The first CAPTCHAs used text that was warped or changed in some way that made it difficult for computers to read, but easy for humans to make out. Users had to simply type in the text that they saw to verify that they were not a bot.
However, once computers became more and more accustomed to the previous CAPTCHA, there was a need to create a new test to help distinguish between humans and bots.
In 2005, reCAPTCHA debuted as a new version of the test. This test featured two words: one word was generated so that the computer knew the answer, the second one was pulled from a random article or book that was unknown to the computer.
However, once the computer programs received enough input from users, they were actually able to “read” and distinguish the visually manipulated text. In fact, a 2014 Google machine learning study found that humans could solve CAPTCHAs with 33% accuracy and AI’s could solve it with a 99.8% accuracy. Once the computers surpassed human ability, there was again another need for a new test.
A new test was introduced, RECAPTCHA v2 featured images rather than texts, asking users to identify which images contained certain features. This also served to help differentiate between humans and bots by asking them to identify a visual stimuli.

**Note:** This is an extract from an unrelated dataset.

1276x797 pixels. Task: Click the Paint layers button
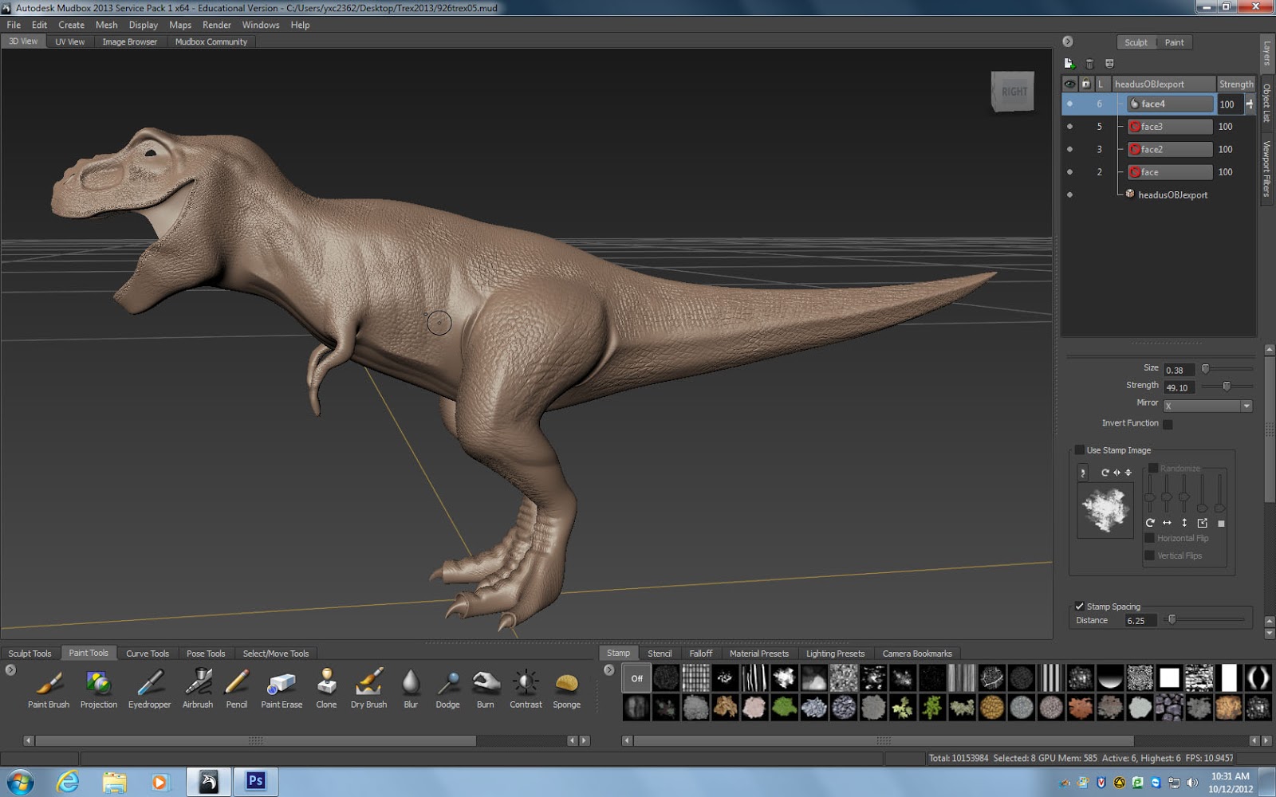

Eventually, AIs were able to surpass human ability in identifying and completing these CAPTCHA tests. Thus, the tests had to once again change.

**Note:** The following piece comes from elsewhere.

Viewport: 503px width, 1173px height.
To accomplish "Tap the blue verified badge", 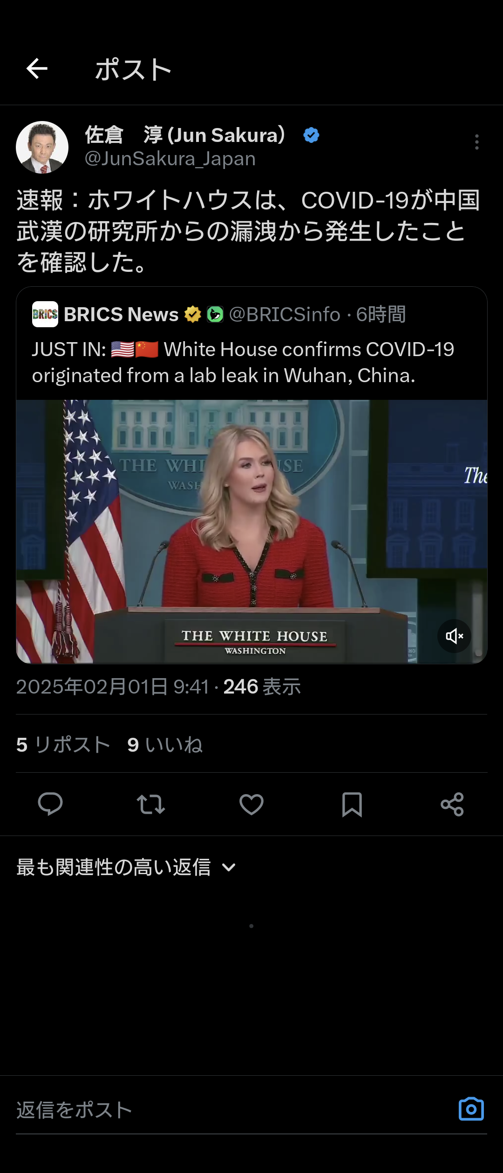I will pyautogui.click(x=311, y=135).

The newest version of CAPTCHA was introduced as a solution to these problems. NOCAPTCHA and RECAPTCHA v3 verify that you are a human based solely on your behaviour. This version runs invisibly in the background that monitors for “bot-like” activity (i.e. clicking around too much, extremely fast typing). If this program does detect bot like activity it will ask the user to complete either the standard picture CAPTCHA test or verify with two factor authentication.
Unlike previous iterations of the CAPTCHA test, the newest version does not have a standard for what qualifies as “bot-like” behaviour. Furthermore, it seems as though it will not be long before computers will once again surpass human ability and create a need for a new CAPTCHA test. Experts believe that at some point there may be no way to distinguish between humans and computers - eventually they may be able to do everything we are able to.